Find each line in the rows below that contains the string "target", and copy those lines out.

***** INPUT ROWS *****

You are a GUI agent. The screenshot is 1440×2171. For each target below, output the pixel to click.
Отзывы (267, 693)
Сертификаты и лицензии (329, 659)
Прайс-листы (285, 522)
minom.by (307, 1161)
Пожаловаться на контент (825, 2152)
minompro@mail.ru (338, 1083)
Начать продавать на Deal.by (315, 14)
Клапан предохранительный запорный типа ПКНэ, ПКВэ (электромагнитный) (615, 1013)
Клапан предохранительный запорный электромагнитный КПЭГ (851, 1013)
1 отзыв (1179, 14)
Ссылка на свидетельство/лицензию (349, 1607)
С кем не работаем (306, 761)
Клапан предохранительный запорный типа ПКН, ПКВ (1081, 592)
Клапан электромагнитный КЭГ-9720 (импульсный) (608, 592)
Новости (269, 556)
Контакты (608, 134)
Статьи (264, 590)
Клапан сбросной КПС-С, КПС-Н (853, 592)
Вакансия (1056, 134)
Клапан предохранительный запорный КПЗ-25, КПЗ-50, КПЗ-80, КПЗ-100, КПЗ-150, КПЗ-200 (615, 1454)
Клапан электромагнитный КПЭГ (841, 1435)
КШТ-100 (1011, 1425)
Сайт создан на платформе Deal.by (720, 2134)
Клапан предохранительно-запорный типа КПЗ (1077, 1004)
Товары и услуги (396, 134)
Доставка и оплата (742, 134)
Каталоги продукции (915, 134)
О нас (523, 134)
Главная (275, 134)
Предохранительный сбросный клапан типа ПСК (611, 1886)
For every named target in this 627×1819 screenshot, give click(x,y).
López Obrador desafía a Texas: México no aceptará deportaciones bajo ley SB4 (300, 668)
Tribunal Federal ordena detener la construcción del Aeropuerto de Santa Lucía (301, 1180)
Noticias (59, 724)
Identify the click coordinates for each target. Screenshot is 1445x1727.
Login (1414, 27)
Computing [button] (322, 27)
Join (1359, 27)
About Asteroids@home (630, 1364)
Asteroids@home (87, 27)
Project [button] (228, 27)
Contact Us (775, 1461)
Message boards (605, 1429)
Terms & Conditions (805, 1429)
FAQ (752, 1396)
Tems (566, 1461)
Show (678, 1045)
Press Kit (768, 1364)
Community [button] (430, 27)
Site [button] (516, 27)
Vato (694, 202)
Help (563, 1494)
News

*****

- ANSWER FOR THIS EXERCISE
You are a GUI agent. The screenshot is 1440×2171. For each target below, output the pixel to click.
For every named target in this 627×1819 screenshot, give click(x,y).
Identify the click coordinates for each target. Screenshot is 1445x1727.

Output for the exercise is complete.